Chua has two daughters, who have never been allowed to do the following:

• attend a sleepover

• have a playdate

• be in a school play

• complain about not being in a school play

• watch TV or play computer games

• choose their own extracurricular activities

• get any grade less than an A

• not be the No. 1 student in every subject except gym and drama

• play any instrument other than the piano or violin

• not play the piano or violin.

The grades thing, okay. The TV and computer games thing is understandable, if extreme. But they really never got to go to a sleepover? Have a play date?

Well, we all knew kids like this, though. Maybe it wasn't so bad!

As an adult, I once did the same thing to Sophia, calling her garbage in English when she acted extremely disrespectfully toward me. When I mentioned that I had done this at a dinner party, I was immediately ostracized. One guest named Marcy got so upset she broke down in tears and had to leave early. My friend Susan, the host, tried to rehabilitate me with the remaining guests.

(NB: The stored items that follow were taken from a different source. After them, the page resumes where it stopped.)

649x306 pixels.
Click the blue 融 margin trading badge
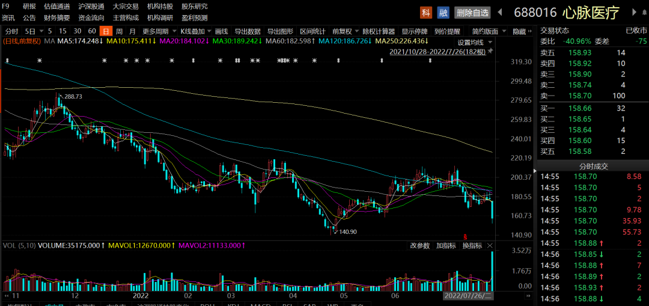(x=443, y=13)
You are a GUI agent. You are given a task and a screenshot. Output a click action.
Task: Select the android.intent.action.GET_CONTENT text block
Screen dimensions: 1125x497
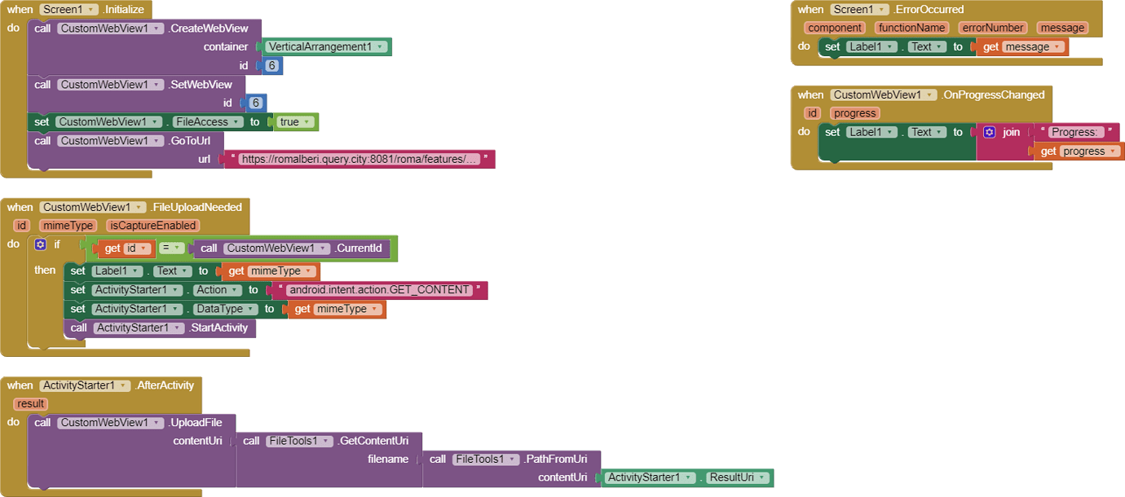[379, 289]
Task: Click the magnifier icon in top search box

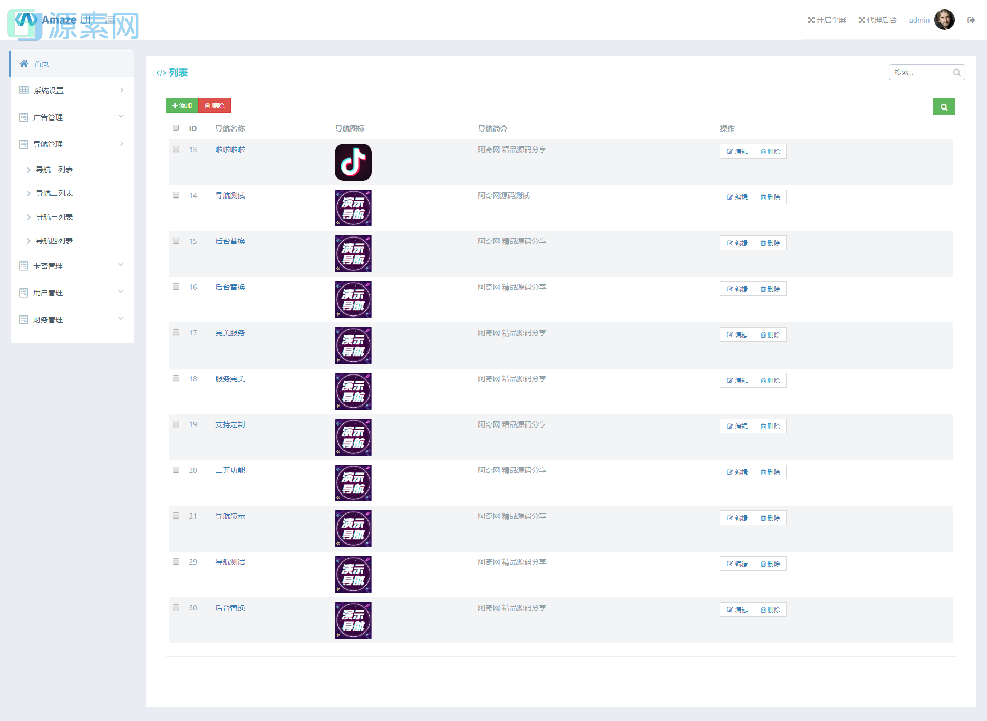Action: (x=956, y=73)
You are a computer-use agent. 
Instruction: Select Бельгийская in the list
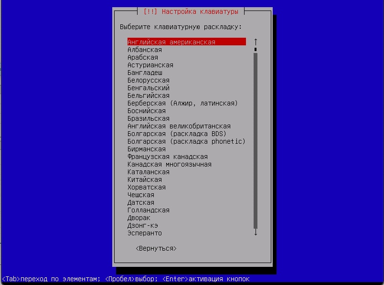149,95

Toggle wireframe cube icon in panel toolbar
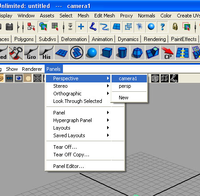[155, 78]
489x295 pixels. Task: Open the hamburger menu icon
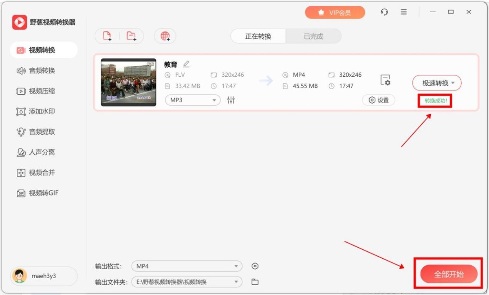point(404,12)
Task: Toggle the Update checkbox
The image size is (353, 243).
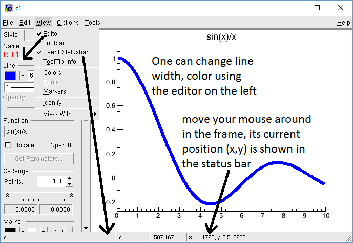Action: (x=8, y=145)
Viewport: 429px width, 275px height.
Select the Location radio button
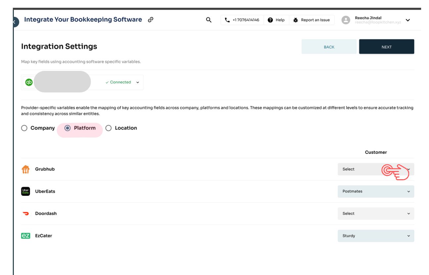[109, 128]
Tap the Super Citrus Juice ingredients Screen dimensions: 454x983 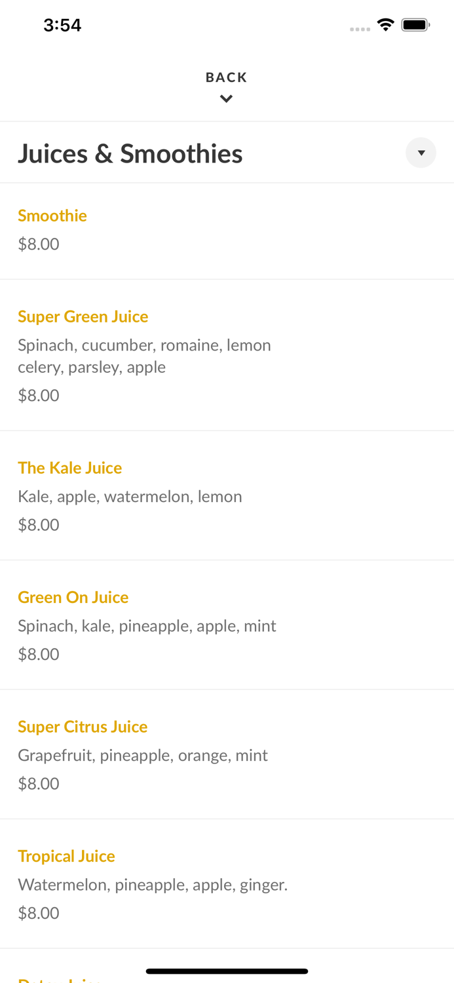143,755
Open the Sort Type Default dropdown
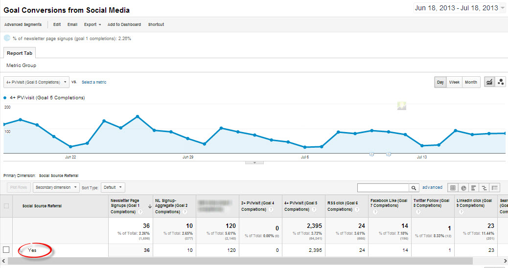The width and height of the screenshot is (508, 268). (x=114, y=187)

Quite the...dinner party. Can you imagine? The fun continues!

The fact is that Chinese parents can do things that would seem unimaginable--even legally actionable--to Westerners. Chinese mothers can say to their daughters, "Hey fatty--lose some weight."

Maybe that's not legally actionable, but this might be:

I rolled up my sleeves and went back to Lulu. I used every weapon and tactic I could think of. We worked right through dinner into the night, and I wouldn't let Lulu get up, not for water, not even to go to the bathroom.

This, so that her seven-year-old daughter would master a piano piece.

But we've got to be sensitive to cultural differences, right? Different styles of parenting have their advantages and disadvantages, etc. The thing is, Chua isn't sensitive - her claims about the weakness of the Western approach in comparison to the Chinese one are so broadly painted as to be pretty offensive to both sides.

The moral of this, really, is that all parents should probably stop spouting off about their own parenting techniques. Relatedly, the word "parenting," and the verb "to parent," and using words like "techniques" and "methods" to apply to the raising of children - all of that should probably die from overuse at this point. As Gothamist pointed out, the story's garnered over 1200 comments; it's clearly hit a nerve, and not necessarily a positive one. To boot, in the words of a commenter: "I initially thought the article was a spoof, because it was so over-the-top narcissistic and, frankly, racist."